Location
- 401 Centennial Drive Staples, Minnesota 56479 United States
- 46°21′29″N 94°47′49″W﻿ / ﻿46.35806°N 94.79694°W

Information
- School type: Public
- School district: Staples-Motley School District
- NCES District ID: 2733900
- Superintendent: Shane Tappe
- NCES School ID: 273390001644
- Principal: Debbie Ferdon
- Grades: 9-12
- Enrollment: 309
- Student to teacher ratio: 16.31
- Colors: Red and White
- Mascot: Cardinal
- Website: https://www.isd2170.org/middleandhigh

= Staples-Motley High School =

Staples-Motley High School (SMHS) is in Minnesota. It is in the Staples-Motley School District. The school is categorized as remote rural and has a 95 percent graduation rate. It is at 401 Centennial Drive.

Cardinals are the school
mascot and the school colors are red and white. The school has won 31 state championships and has an athletic hall of fame.

-- Data rows --
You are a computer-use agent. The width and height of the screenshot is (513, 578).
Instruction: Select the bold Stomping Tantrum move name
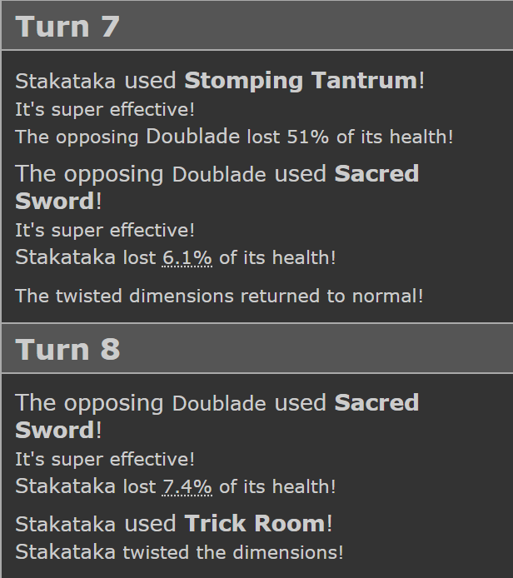pos(301,81)
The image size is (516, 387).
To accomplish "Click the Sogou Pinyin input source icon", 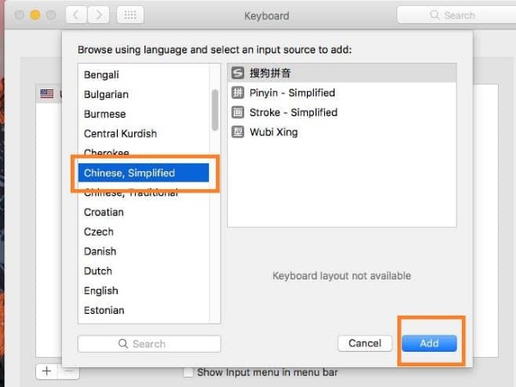I will 237,73.
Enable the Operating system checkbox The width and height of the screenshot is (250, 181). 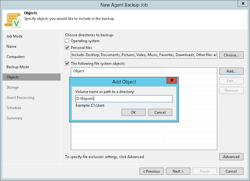click(x=67, y=41)
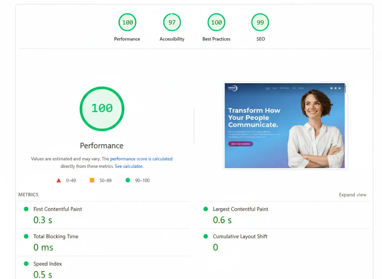Click the Performance score gauge showing 100
Screen dimensions: 382x279
click(x=127, y=22)
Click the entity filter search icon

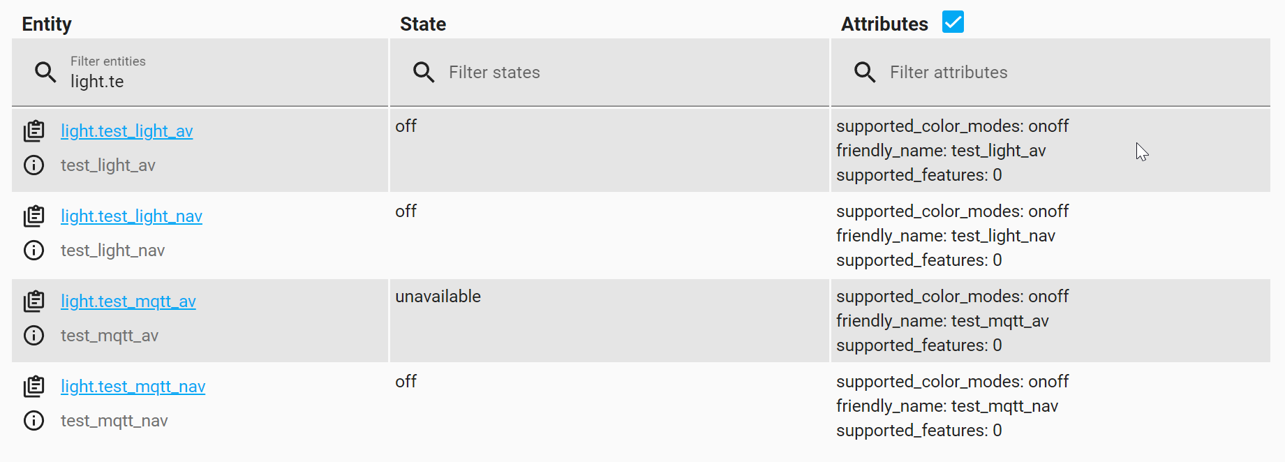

-- Task instructions --
1. What graduation rate does the Staples-Motley High School text give for the school?
2. From the Staples-Motley High School text, copy out the part that opens with the words containing "Staples-Motley High School (SMHS)" and closes with "401 Centennial Drive.".
The data here is separate from the Staples-Motley High School text.

-- The solutions --
1. 95 percent

2.
Staples-Motley High School (SMHS) is in Minnesota. It is in the Staples-Motley School District. The school is categorized as remote rural and has a 95 percent graduation rate. It is at 401 Centennial Drive.